When the coroutine is destroyed after being suspended, `a` is destroyed, but `arr[0]` and `arr[1]` are not. Clang does not in general properly create cleanups for non-exceptional control flow that occurs in the middle of an _expression_ / an initializer. At least array initialization is missing cleanups here, but it'd be worth checking through all exception-only cleanups because most of them are probably incorrect.
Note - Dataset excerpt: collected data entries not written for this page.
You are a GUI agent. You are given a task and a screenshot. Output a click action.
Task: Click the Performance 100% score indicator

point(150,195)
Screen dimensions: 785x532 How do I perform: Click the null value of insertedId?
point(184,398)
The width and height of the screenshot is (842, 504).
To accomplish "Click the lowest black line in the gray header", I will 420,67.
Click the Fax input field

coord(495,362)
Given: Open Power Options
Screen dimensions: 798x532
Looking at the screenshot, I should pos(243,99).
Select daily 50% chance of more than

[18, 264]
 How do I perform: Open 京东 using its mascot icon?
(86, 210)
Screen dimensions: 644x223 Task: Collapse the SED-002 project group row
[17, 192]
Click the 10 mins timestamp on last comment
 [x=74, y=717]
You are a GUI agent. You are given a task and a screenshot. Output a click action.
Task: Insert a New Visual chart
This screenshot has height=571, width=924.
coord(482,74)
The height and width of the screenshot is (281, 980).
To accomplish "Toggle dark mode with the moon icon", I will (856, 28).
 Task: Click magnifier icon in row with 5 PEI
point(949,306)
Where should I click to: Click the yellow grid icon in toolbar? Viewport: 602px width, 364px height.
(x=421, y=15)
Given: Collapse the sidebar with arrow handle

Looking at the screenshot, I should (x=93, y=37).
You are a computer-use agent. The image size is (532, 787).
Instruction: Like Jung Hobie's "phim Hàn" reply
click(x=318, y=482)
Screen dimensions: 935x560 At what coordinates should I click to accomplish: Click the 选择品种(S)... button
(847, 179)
It looks like there are 15 places where we currently push an EH-only cleanup:

```
CGCall.cpp: pushFullExprCleanup<DestroyUnpassedArg>(EHCleanup, Slot.getAddress(),
CGClass.cpp: CGF.EHStack.pushCleanup<CallBaseDtor>(EHCleanup, BaseClassDecl,
CGClass.cpp: EHStack.pushCleanup<CallDelegatingCtorDtor>(EHCleanup,
CGCoroutine.cpp: EHStack.pushCleanup<CallCoroEnd>(EHCleanup);
CGDecl.cpp: pushDestroy(EHCleanup, addr, type, getDestroyer(dtorKind), true);
CGDecl.cpp: pushFullExprCleanup<IrregularPartialArrayDestroy>(EHCleanup,
CGDecl.cpp: pushFullExprCleanup<RegularPartialArrayDestroy>(EHCleanup,
CGException.cpp: pushFullExprCleanup<FreeException>(EHCleanup, addr.getPointer());
CGExprAgg.cpp:        CGF.pushDestroy(EHCleanup, LV.getAddress(CGF), CurField->getType(),
CGExprAgg.cpp: CGF.pushDestroy(EHCleanup, LV.getAddress(CGF), field->getType(),
CGExprCXX.cpp: .pushCleanupWithExtra<DirectCleanup>(EHCleanup,
CGExprCXX.cpp: .pushCleanupWithExtra<ConditionalCleanup>(EHCleanup,
ItaniumCXXABI.cpp: CGF.EHStack.pushCleanup<CallGuardAbort>(EHCleanup, guard);
MicrosoftCXXABI.cpp: CGF.EHStack.pushCleanup<ResetGuardBit>(EHCleanup, GuardAddr, GuardNum);
MicrosoftCXXABI.cpp: CGF.EHStack.pushCleanup<CallInitThreadAbort>(EHCleanup, GuardAddr);
```

This bug is not new with coroutines; the same thing happens with statement expressions:

```c++
int main() {
  Printy arr[] = { Printy("a"), ({ return 0; Printy("b"); }) };
}
```

... never destroys `arr[0]`. But it seems more pressing now that it's reachable from standard C++20 code.